Nyusi was invested as the new chairperson during the 40th SADC heads of state summit, held in Maputo. For the first time, this was a virtual summit, held by video-conference between the capitals of the various member states, a format imposed by the Covid-19 pandemic. This time, the usual face-to-face meetings between presidents, ministers and their staffs were banished on health grounds.

In his acceptance speech, Nyusi declared that he was accepting the rotating post of chairperson "with great humility, but with a high sense of responsibility and mission".

"In the name of the Mozambican people, I thank you for the honour and trust placed in the country to host this summit and take on the rotating presidency", he said.

Nyusi added that, in the midst of multiple challenges facing the region and the world, SADC had maintained its cohesion and its focus on attaining its goals. He attributed this to the "pragmatism and perspicacity" shown by Magufuli during the year in which he had led SADC.

Nyusi promised to work closely with the other SADC heads of state and government and always keep them informed.

He praised the founders of the regional organisation who "with their intelligence and extraordinary vision contributed to the political and economic liberation of the bloc".

Magufuli told the opening session, in detail, of the advances made by SADC over the past year and praised the member states for continuing to implement regional programmes and projects.
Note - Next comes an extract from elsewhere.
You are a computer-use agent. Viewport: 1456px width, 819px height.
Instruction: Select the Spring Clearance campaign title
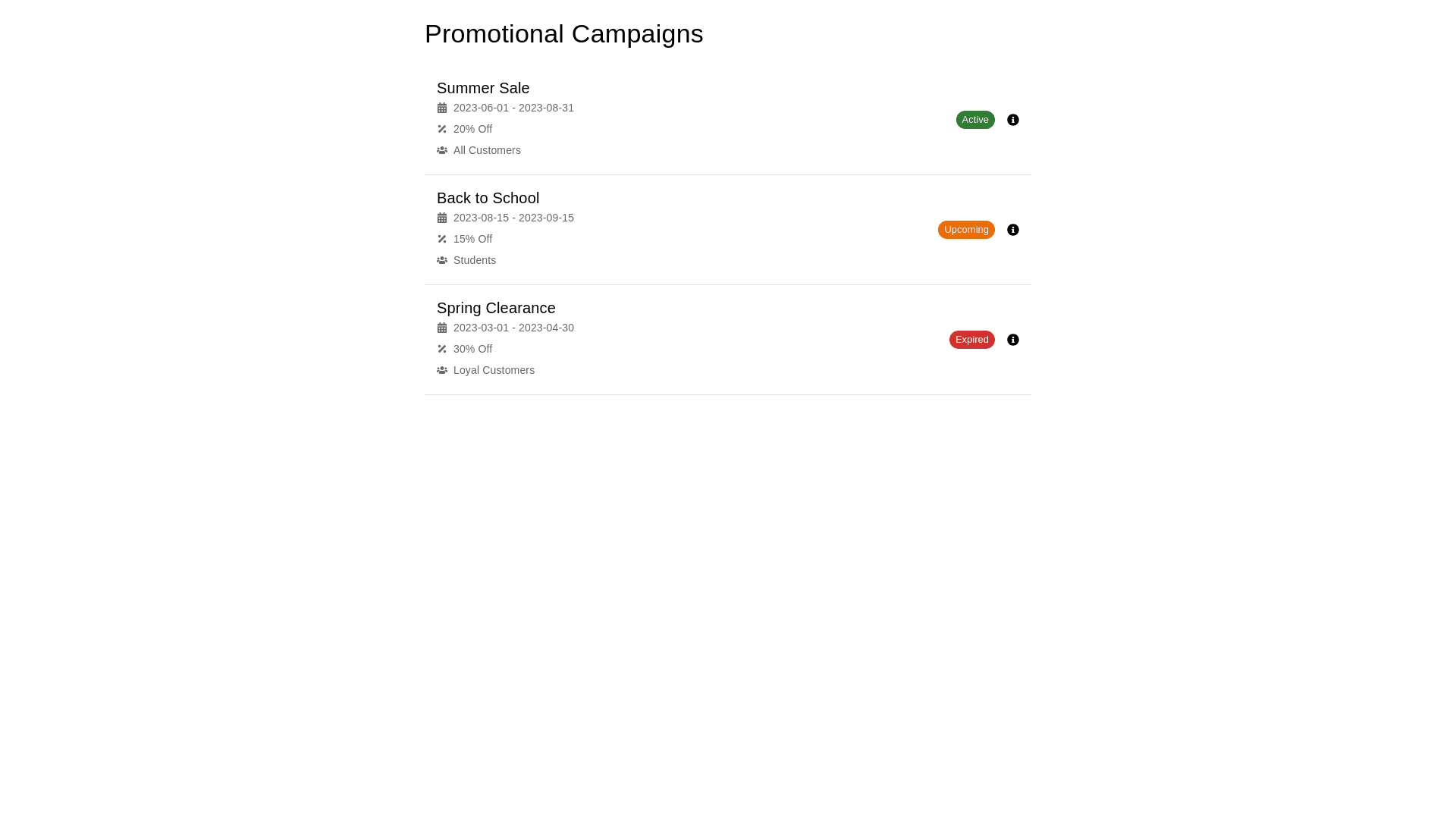click(496, 308)
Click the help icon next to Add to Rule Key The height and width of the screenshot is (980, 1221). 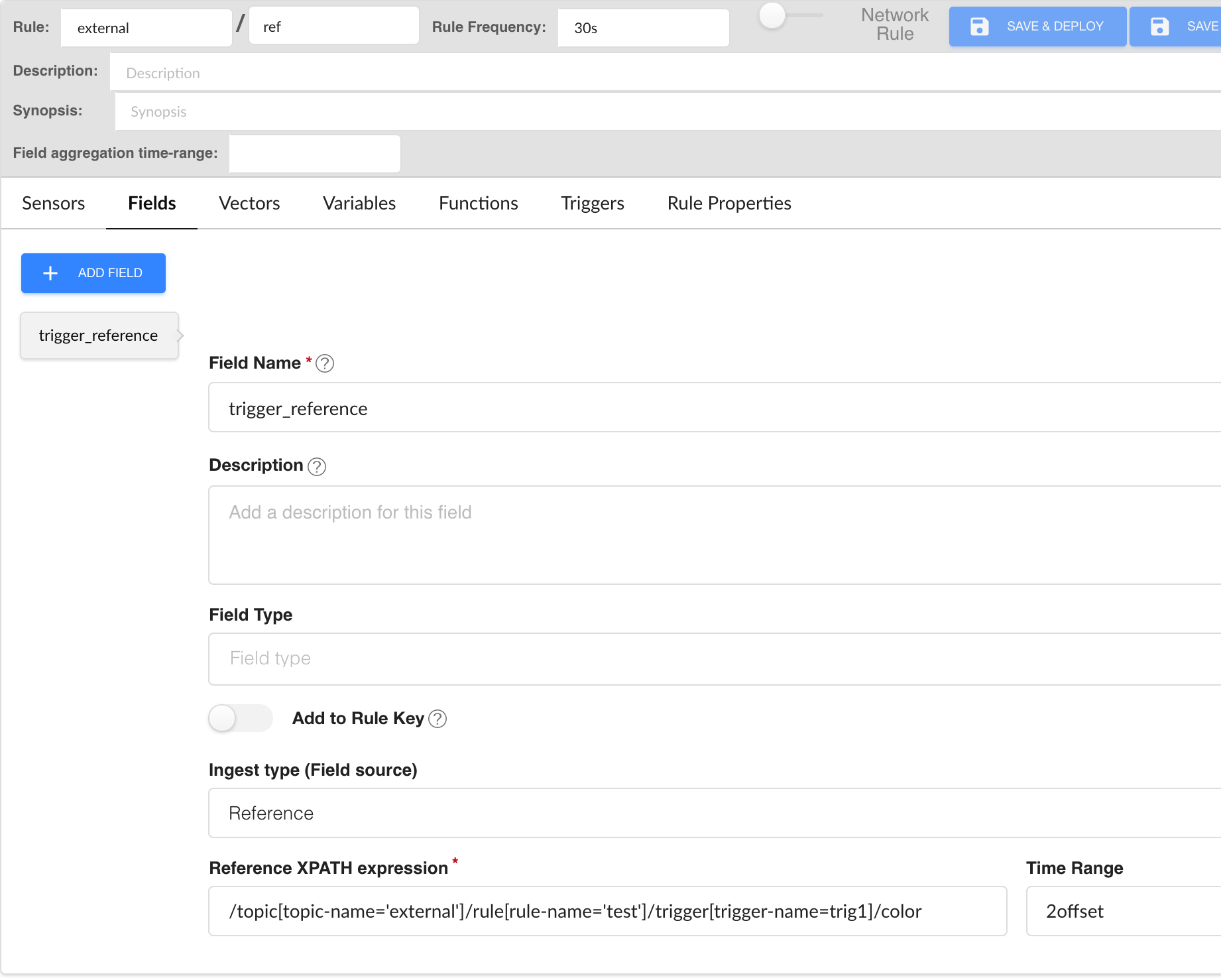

He said that SADC will continue to implement its Regional Indicative Strategic Development Plan (RISDP). 2020 is the final year of this plan, which should be replaced by a new one covering the next 30 years.

Magufuli called on all SADC member states to work together to deal with the impacts of Covid-19, and to prepare the organisation for the post-pandemic situation.

The opening speeches were entirely uncontroversial and did not so much as mention the war waged by islamist terrorists in the northern Mozambican province of Cabo Delgado.